Mónica García deja a España a la cola de Europa en biopsia líquida, clave en oncología de precisión
En otros países, más del 80 % de sus centros utilizan biopsia líquida para tratamientos personalizados y diagnóstico avanzado
Mientras países como Francia, Alemania o Reino Unido avanzan con paso firme en la incorporación de la biopsia líquida como herramienta clave de la oncología de precisión, España sigue rezagada, sin una estrategia nacional clara que garantice su acceso equitativo en el Sistema Nacional de Salud. Oncólogos y expertos coinciden en que estas técnicas, menos invasivas y fundamentales para el diagnóstico, seguimiento y personalización de tratamientos contra el cáncer, deberían formar parte de la cartera básica, pero su uso continúa siendo irregular y limitado a centros punteros o a la investigación.
En este contexto, la gestión del Ministerio de Sanidad, encabezado por Mónica García, es objeto de crítica por no haber impulsado avances concretos que corrijan esta brecha con Europa: pese a la evidencia científica y a las reiteradas peticiones del sector, la biopsia líquida sigue sin ocupar el lugar estratégico que le corresponde, perpetuando desigualdades entre comunidades autónomas y frenando el progreso hacia una verdadera medicina de precisión en España.
Según distintos datos e informes del sector, Francia, Alemania y Reino Unido son los países europeos líderes en adopción de biopsia líquida para el manejo del cáncer, gracias a estructuras organizadas de salud pública, mayor inversión en oncología de precisión y programas que facilitan el acceso clínico y de investigación a estas técnicas.
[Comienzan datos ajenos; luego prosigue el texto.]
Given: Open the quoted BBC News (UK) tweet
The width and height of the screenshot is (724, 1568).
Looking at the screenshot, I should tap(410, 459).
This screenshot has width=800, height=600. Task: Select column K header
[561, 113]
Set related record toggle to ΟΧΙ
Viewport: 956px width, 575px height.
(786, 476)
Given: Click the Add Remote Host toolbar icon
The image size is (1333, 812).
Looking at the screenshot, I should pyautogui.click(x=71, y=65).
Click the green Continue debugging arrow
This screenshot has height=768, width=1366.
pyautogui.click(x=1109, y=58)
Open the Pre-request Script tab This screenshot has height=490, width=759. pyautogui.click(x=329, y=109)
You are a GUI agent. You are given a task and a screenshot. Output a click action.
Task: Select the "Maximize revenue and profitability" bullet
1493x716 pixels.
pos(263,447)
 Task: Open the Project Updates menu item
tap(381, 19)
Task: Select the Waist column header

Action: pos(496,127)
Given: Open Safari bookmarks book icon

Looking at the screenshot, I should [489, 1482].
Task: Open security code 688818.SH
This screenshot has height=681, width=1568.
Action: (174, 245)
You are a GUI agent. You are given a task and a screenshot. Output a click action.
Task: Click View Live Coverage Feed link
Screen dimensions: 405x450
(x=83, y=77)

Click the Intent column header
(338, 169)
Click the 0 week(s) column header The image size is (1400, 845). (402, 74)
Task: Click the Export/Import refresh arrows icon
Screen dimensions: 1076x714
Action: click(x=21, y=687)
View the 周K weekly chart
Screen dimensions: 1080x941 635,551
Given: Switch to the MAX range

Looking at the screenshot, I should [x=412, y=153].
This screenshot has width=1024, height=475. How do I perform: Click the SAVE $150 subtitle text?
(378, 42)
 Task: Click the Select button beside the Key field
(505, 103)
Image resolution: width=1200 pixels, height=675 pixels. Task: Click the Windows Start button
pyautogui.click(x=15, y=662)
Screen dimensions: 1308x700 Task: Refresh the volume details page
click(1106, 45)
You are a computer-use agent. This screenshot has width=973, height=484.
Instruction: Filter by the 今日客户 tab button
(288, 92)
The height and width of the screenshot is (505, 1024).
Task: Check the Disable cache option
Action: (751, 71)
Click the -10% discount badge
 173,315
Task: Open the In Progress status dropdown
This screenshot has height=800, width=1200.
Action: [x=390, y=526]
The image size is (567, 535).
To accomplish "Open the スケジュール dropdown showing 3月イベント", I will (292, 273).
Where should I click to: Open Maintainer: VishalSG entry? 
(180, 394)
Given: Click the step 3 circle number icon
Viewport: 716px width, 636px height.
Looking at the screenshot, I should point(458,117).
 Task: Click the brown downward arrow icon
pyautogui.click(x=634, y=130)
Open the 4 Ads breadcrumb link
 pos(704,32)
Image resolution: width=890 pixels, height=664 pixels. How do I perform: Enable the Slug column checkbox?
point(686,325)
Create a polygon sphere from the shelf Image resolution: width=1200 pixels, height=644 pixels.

En estos países, más del 80% de los centros de atención médica utilizan biopsia líquida como parte de tratamientos personalizados y diagnóstico avanzado.
Además, otros estudios proyectan que Francia liderará el crecimiento del mercado de detección temprana de múltiples cánceres en Europa, con la biopsia líquida como segmento de más rápido crecimiento durante la próxima década.
Por ejemplo, el Instituto Gustave Roussy de París se menciona repetidamente como centro de referencia nacional donde cualquier profesional de salud puede acceder a biopsia líquida a través de programas gubernamentales, lo que sitúa a Francia como pionera en su uso clínico.
En este respecto, en una reciente entrevista, el doctor Rafael López, presidente de la Asociación Española de Investigación contra el Cáncer, ha señalado que «solemos ser muy conservadores en el gremio de medicina y estamos muy acostumbrados a ver las imágenes en rayos, mientras que esto es incorporar algo que no se ve y eso va a costar», señala para explicar al mismo tiempo que también habría que adaptar otros protocolos, porque «la medicina de precisión lleva incorporada más biología»; y luego está «el tema del dinero adicional», algo que siempre es una «barrera».
¿Y España? ¿Qué posición ocupa?
En cambio, España no tiene una estrategia homogénea de cobertura o uso clínico generalizado de la biopsia líquida integrada en el sistema de salud pública. Su aplicación aún es muy irregular y está concentrada principalmente en centros universitarios o en contextos de investigación clínica, más que en la atención asistencial general.
Por ejemplo, en España existen iniciativas destacadas, como el laboratorio de biopsia líquida acreditado del Hospital Puerta de Hierro o estudios internacionales en hospitales públicos como el 12 de Octubre -todos ellos de la Comunidad de Madrid-, pero no hay una cobertura uniforme ni un programa nacional que garantice el acceso en todos los hospitales públicos del SNS.
Informes científicos europeísticos también confirman que, aunque muchos hospitales europeos (incluyendo en España) ofrecen la técnica, la adopción clínica rutinaria está muy por detrás de países como Francia, Alemania y el Reino Unido.
Contexto crítico de políticas públicas
En el contexto de esta disparidad, figuras como Mónica García, quien lidera el propio Ministerio de Sanidad, han sido objeto de crítica porque, hasta ahora, no se ha reflejado un avance claro en la implantación sistemática de la biopsia líquida en el SNS, pese a la creciente evidencia científica de su valor en oncología de precisión. La falta de una estrategia nacional coordinada, así como barreras burocráticas y presupuestarias, sitúan a España en una posición de retraso respecto a sus vecinos europeos, especialmente Francia, que ha logrado integrar la técnica de forma más amplia y estructurada.
Expertos y oncólogos han señalado que este retraso no sólo limita el manejo clínico más preciso del cáncer, sino que también afecta la equidad en el acceso a tratamientos innovadores para los pacientes en todo el país, un reto que requiere decisiones de política sanitaria más audaces y coordinadas a nivel estatal.